Pakistani Prof. Hassan Abbas, from the College of International Security Affairs at the National Defense University in Washington, went even further, as we extensively discussed not only Iraq and Syria but also Afghanistan and Pakistan; “Iraq is now in a unique position heading towards a democratic, pluralistic society”, proving that “the best answer to sectarianism is religious harmony.” This “inclusiveness against Takfirism” must now connect in the streets “with the rule of law and a fair justice system”. Abbas points out that the base for Iraq to build up is law enforcement via scientific investigation; “Policing is the first line of defense”.

Baghdad has been able, almost simultaneously, to pull off two major game-changers; a military victory in Mosul and a political victory in Kirkuk. If Iraq stabilizes, erasing the Daesh death cult, so will Syria. As al-Jebouri notes, “now every community must have a cut of the cake.” At least 7 million jobs and pensions are paid by Baghdad. People want the return of regularly paid salaries. That starts with decent security all over the country. Mohandes was the engineer – his actual profession – of key battles against Daesh. There’s a wide consensus in Baghdad that without him Daesh would be firmly installed in the Green Zone.

Hashd al-Shaabi is already an Iraqi pop phenomenon, reflected in this huge hit by superstar Ali al-Delfi. From pop to politics is another matter entirely. Mohandes is adamant the PMUs won’t get involved in politics, “and directly won’t contest elections. If someone does, and many individuals are now very popular, they have to leave Hashd.”

From hybrid warfare to national renewal

After days talking to Hashd al-Shaabi personnel and observing how they operate a complex hybrid warfare battlefield coupled with an active recruitment process and heavy presence in social media, it’s clear the PMUs are now firmly established as a backbone underpinning Iraqi state security, an array of stabilization programs – including much needed medical services – and most of all, introducing a measure of efficiency Iraq was totally unfamiliar for almost three decades.

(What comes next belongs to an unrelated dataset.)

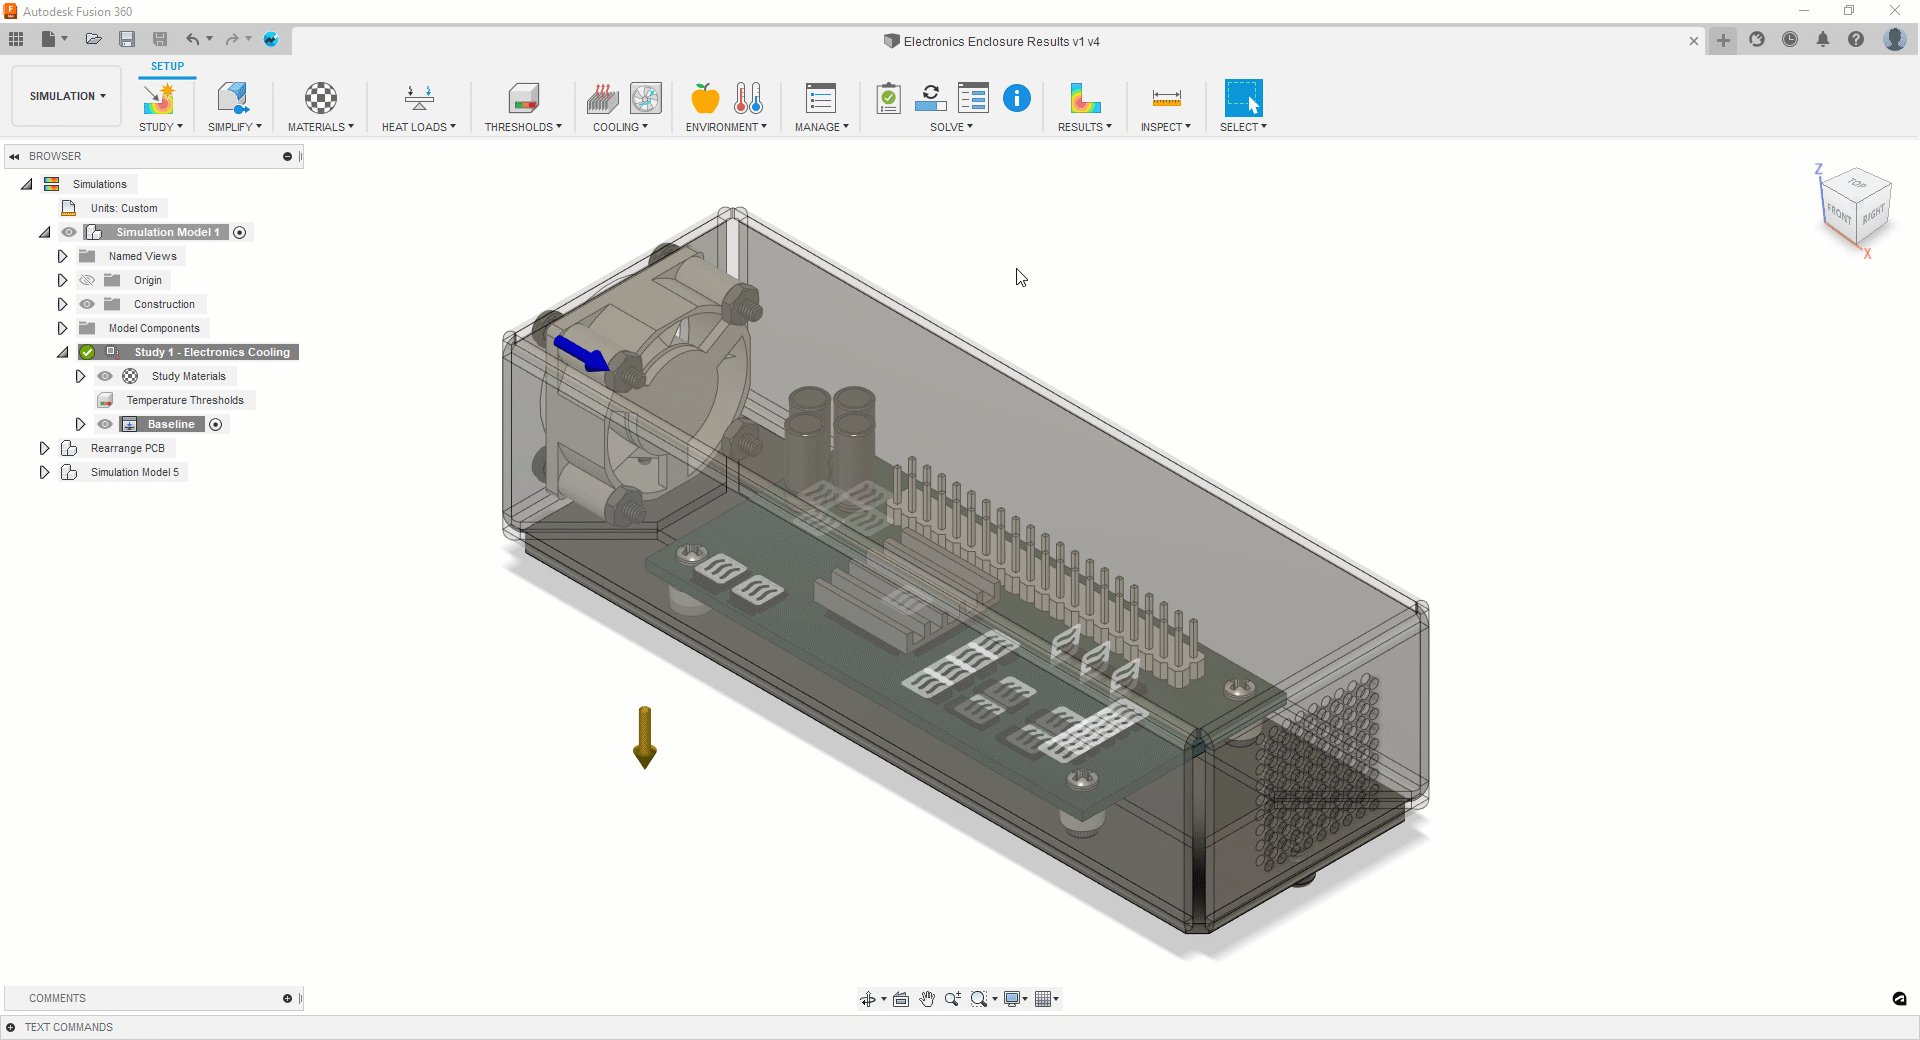The width and height of the screenshot is (1920, 1040).
Task: Click the Save button in the toolbar
Action: 127,39
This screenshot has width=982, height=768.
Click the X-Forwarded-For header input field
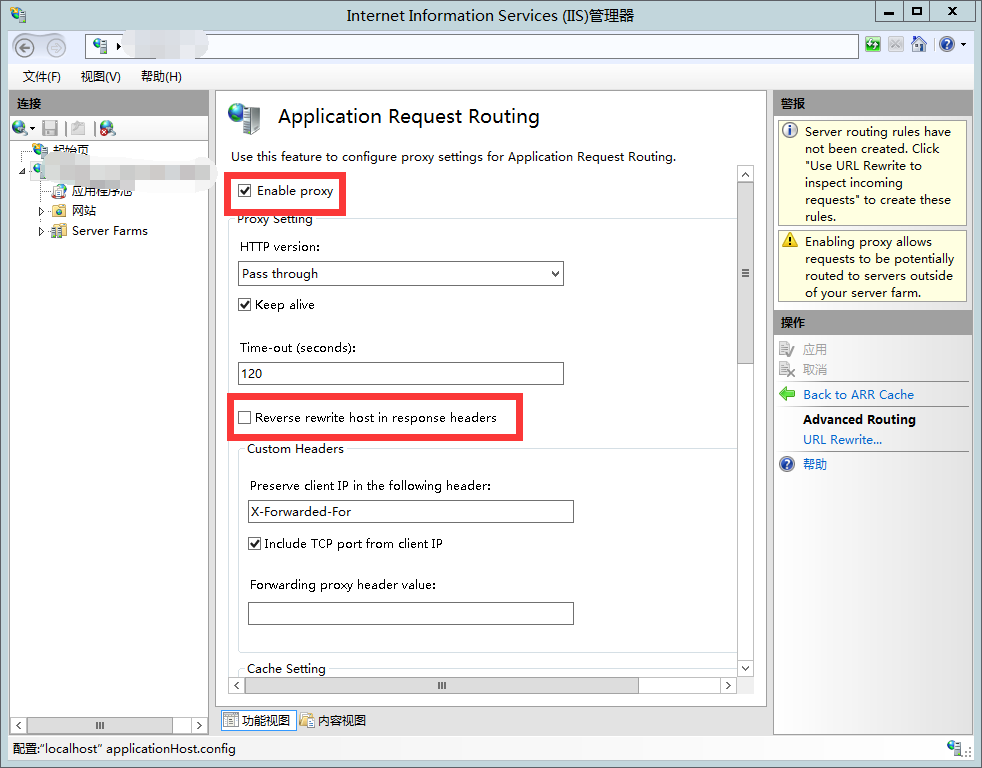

It’s a sort of state-building mechanism springing out of a resistance ethic. As if the ominous Daesh threat, which may have led to as many as 3.1 million IDPs, shook up the collective Iraqi subconscious, awakened the Iraqi Shi’ite proletariat/disenfranchised masses, and accelerated cultural decolonization. And this complex development couldn’t be further from religious bigotry.

Amid Wilsonian eulogies and references to the Marshall Plan, Foreign Minister Ebrahim al-Jaafari is also a staunch defender of the PMUs, stressing it as “an experiment to be studied”, a “new phenomenon with a humane basis operating on a legal framework”, and “able to break the siege of solitude Iraq has suffered for years.”

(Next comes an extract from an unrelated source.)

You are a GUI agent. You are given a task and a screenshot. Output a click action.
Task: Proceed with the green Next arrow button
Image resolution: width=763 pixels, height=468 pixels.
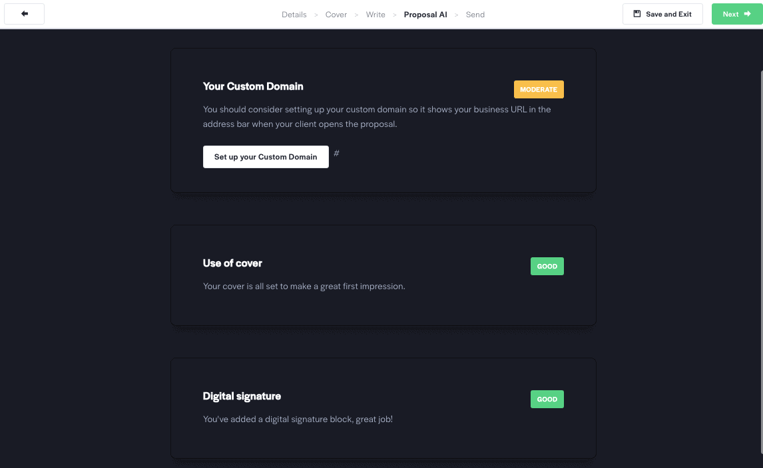[x=737, y=14]
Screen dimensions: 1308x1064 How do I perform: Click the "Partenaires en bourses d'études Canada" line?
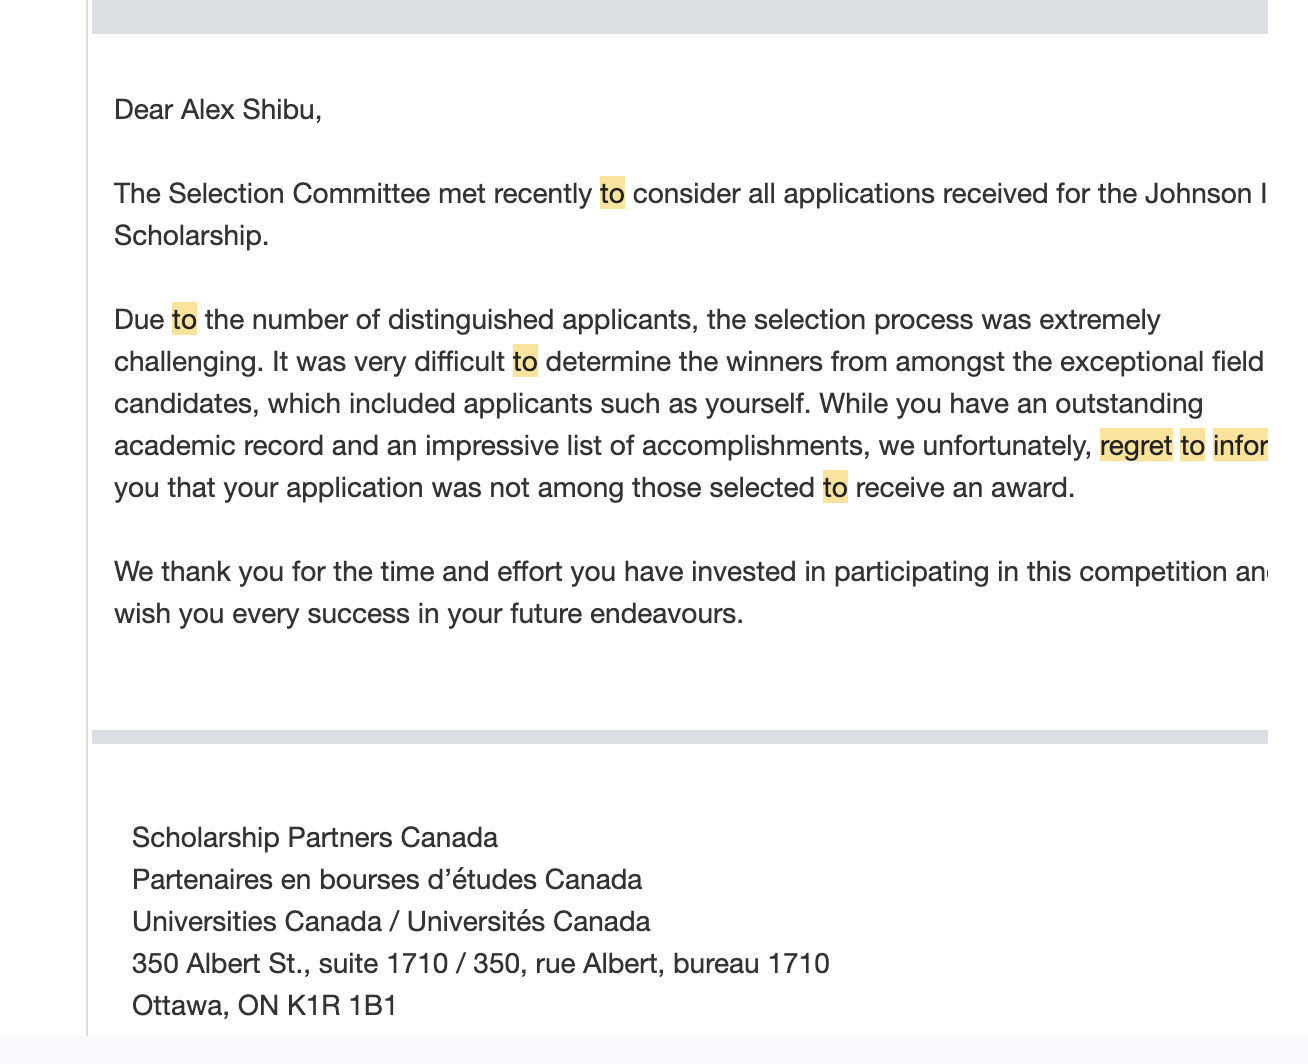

Referring to the Daesh offensive, Jaafari insisted “Iraq did not commit a crime” in the first place, but hopefully there’s “a new generation of youth capable of reinforcing the experiment”. The emphasis now, following reconciliation, is on “an era of national participation”. He’s adamant that “families of Daesh members should not pay for their mistakes.” Daesh informers will be duly put on trial.

I asked the Foreign Minister if Baghdad did not fear being caught in a lethal crossfire between Washington and Tehran. His response was carefully measured. He said he had enough experience of dealing with “radical” neocons in D.C. And at the same time he was fully aware of the role of the PMUs as well as Iran in Iraq’s reassertion of sovereignty. His warm smile highlighted the conviction that out of the ashes of a cultish black death, the Iraqi renaissance was fully in effect.